* EXERCISE REQUIREMENTS *
Going line by line through the records below, write out everything starting with the line containing "Where should I click to: Select the 检验检测机构名称" and going on through the line containing "Where should I click to: Tap", exactly and inclusively. Pictures do not go in.

* RECORD SET *
____
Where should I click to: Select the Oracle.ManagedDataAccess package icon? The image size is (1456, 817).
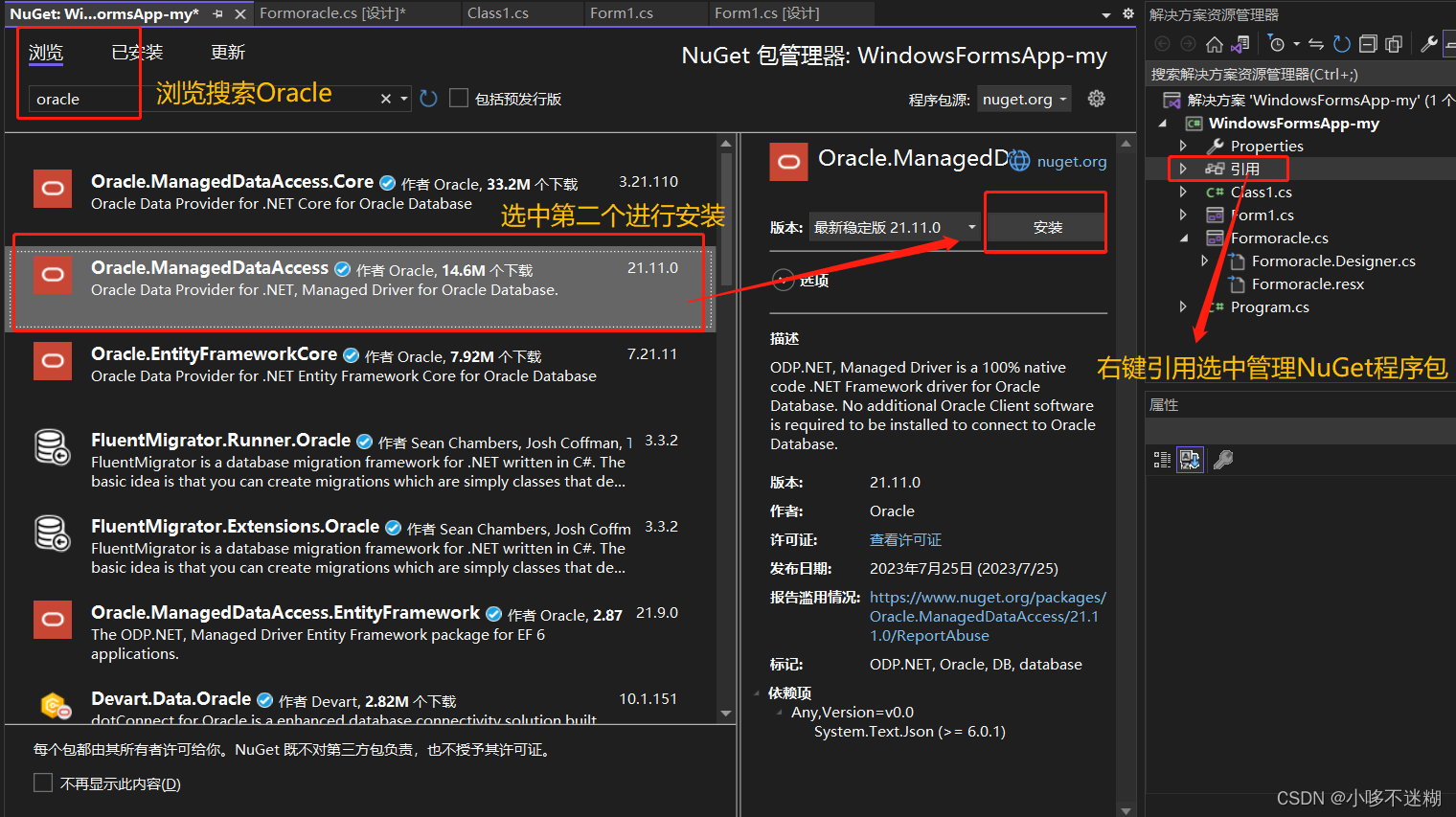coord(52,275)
____
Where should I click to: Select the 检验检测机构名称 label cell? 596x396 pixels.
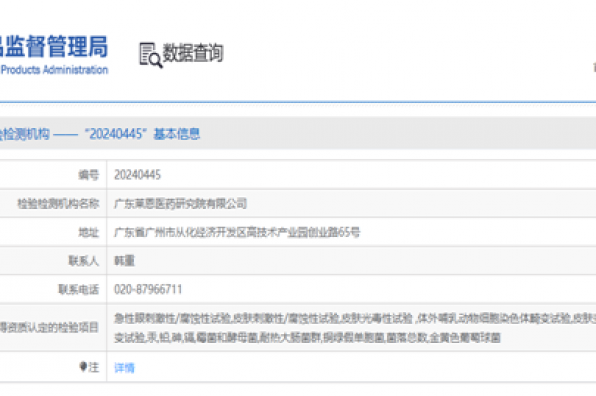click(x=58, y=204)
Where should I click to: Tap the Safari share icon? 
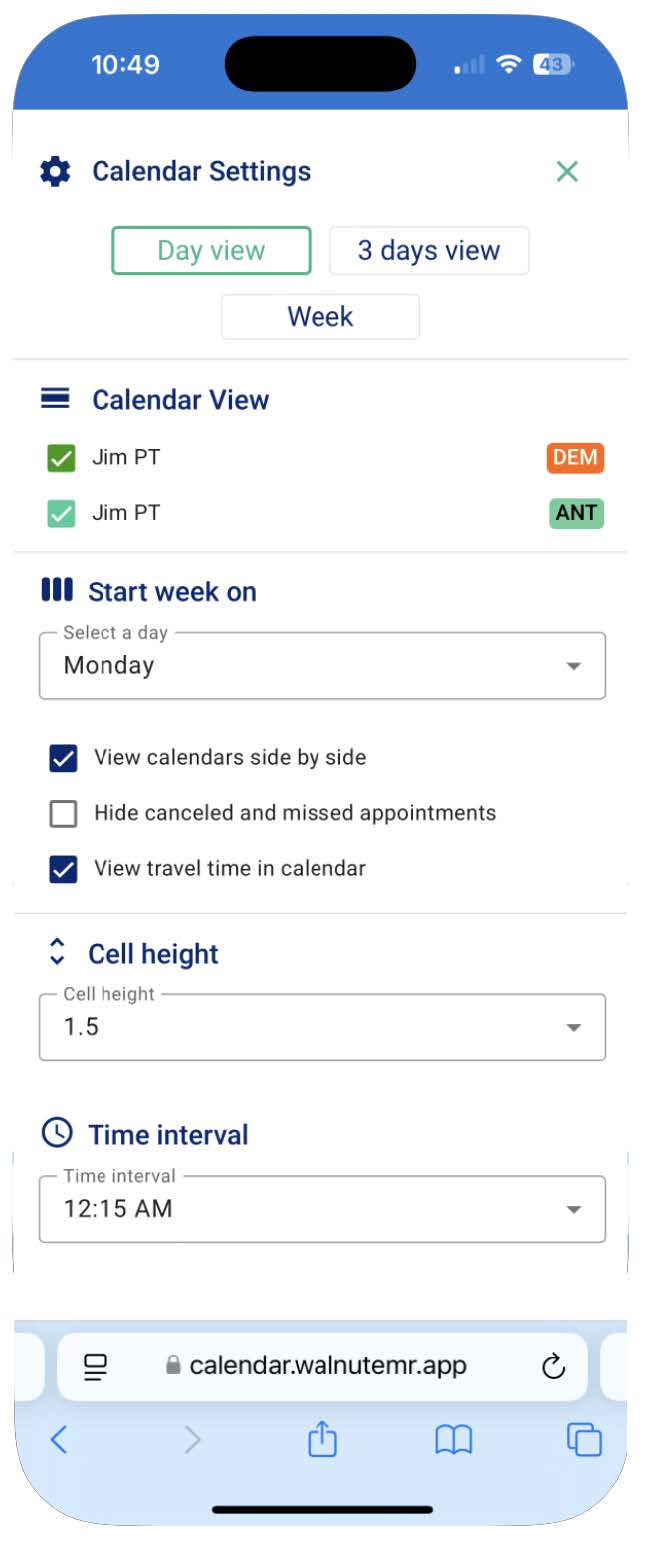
____
* ANSWER TO THIS PROBLEM *
Where should I click to: Select the 检验检测机构名称 label cell? 596x396 pixels.
click(x=58, y=204)
Where should I click to: Tap the Safari share icon? 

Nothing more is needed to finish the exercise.